--- START OF EXERCISE INPUT ---
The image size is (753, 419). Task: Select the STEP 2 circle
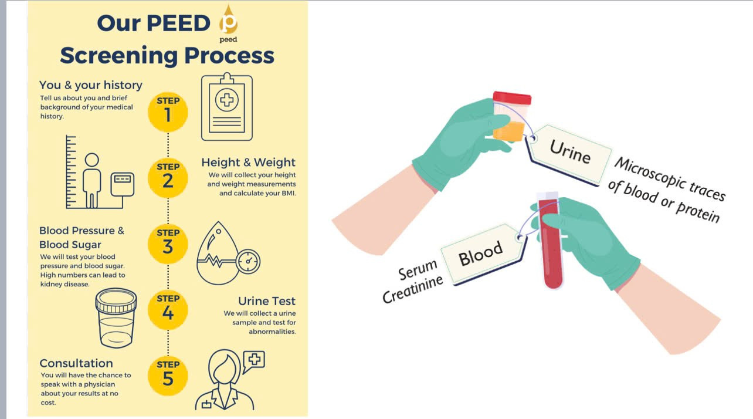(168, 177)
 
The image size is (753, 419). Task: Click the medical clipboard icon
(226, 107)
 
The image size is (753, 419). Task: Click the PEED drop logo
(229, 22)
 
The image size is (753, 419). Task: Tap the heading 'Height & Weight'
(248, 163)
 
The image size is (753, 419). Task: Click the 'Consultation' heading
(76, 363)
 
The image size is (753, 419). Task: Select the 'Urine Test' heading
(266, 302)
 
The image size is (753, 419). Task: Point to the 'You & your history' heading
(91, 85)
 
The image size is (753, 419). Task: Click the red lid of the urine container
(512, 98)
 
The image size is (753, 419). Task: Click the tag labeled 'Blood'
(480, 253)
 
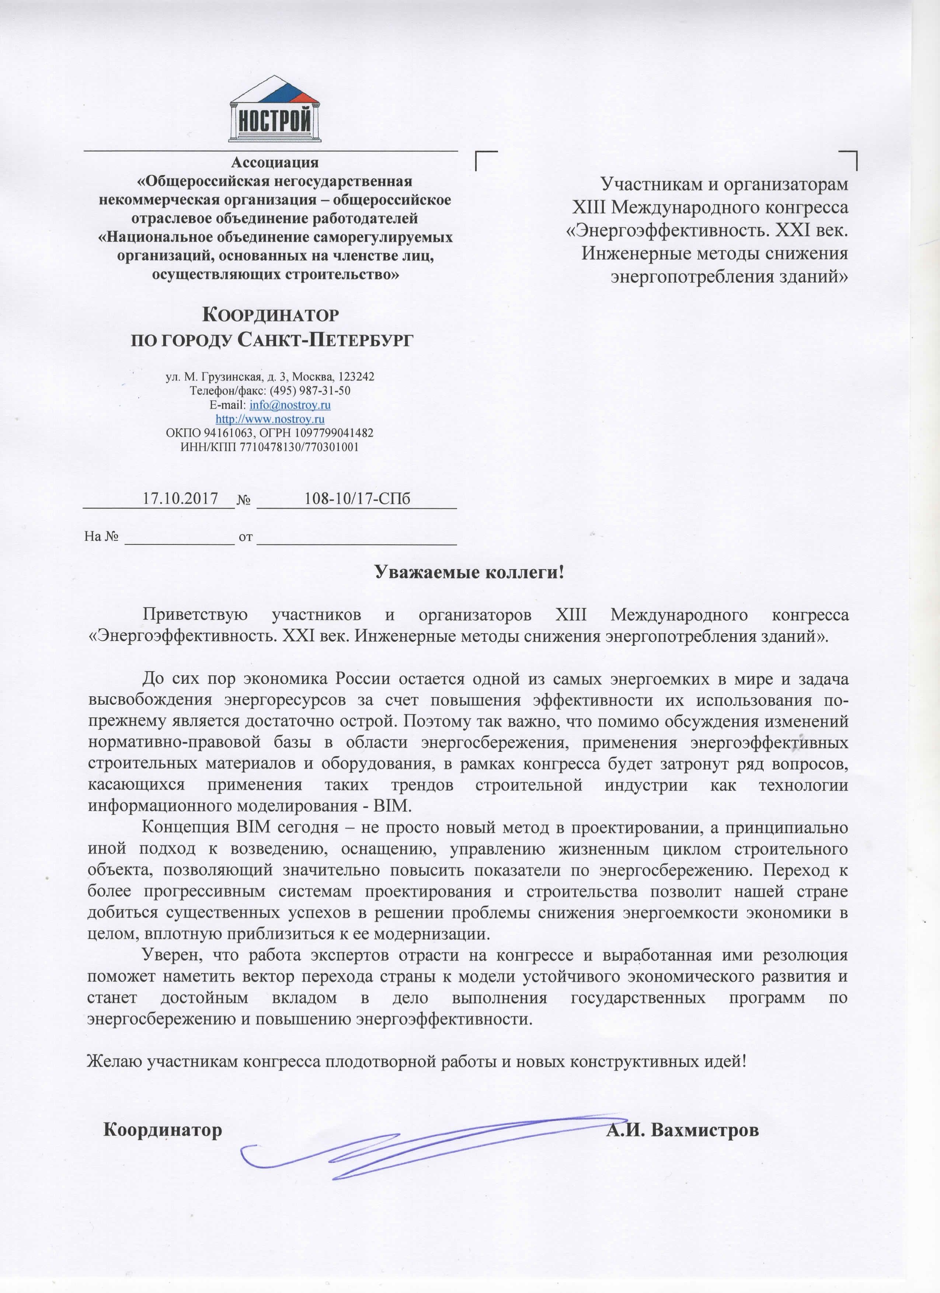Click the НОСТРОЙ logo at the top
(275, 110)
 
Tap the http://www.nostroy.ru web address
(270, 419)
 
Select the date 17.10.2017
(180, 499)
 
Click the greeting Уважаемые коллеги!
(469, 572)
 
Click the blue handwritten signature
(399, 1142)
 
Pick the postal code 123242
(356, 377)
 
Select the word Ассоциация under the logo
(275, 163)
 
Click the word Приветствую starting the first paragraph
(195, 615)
--- END OF EXERCISE INPUT ---
■ STATED PROBLEM ■
Turn every line of the items above into a Markdown table with the columns Row and Line, numbering each row and skipping blank lines. Leave the pictures out.

■ SOLVED PROBLEM ■
| Row | Line |
|---|---|
| 1 | The image size is (753, 419). Task: Select the STEP 2 circle |
| 2 | (168, 177) |
| 3 | The image size is (753, 419). Task: Click the medical clipboard icon |
| 4 | (226, 107) |
| 5 | The image size is (753, 419). Task: Click the PEED drop logo |
| 6 | (229, 22) |
| 7 | The image size is (753, 419). Task: Tap the heading 'Height & Weight' |
| 8 | (248, 163) |
| 9 | The image size is (753, 419). Task: Click the 'Consultation' heading |
| 10 | (76, 363) |
| 11 | The image size is (753, 419). Task: Select the 'Urine Test' heading |
| 12 | (266, 302) |
| 13 | The image size is (753, 419). Task: Point to the 'You & your history' heading |
| 14 | (91, 85) |
| 15 | The image size is (753, 419). Task: Click the red lid of the urine container |
| 16 | (512, 98) |
| 17 | The image size is (753, 419). Task: Click the tag labeled 'Blood' |
| 18 | (480, 253) |
| 19 | Click the НОСТРОЙ logo at the top |
| 20 | (275, 110) |
| 21 | Tap the http://www.nostroy.ru web address |
| 22 | (270, 419) |
| 23 | Select the date 17.10.2017 |
| 24 | (180, 499) |
| 25 | Click the greeting Уважаемые коллеги! |
| 26 | (469, 572) |
| 27 | Click the blue handwritten signature |
| 28 | (399, 1142) |
| 29 | Pick the postal code 123242 |
| 30 | (356, 377) |
| 31 | Select the word Ассоциация under the logo |
| 32 | (275, 163) |
| 33 | Click the word Приветствую starting the first paragraph |
| 34 | (195, 615) |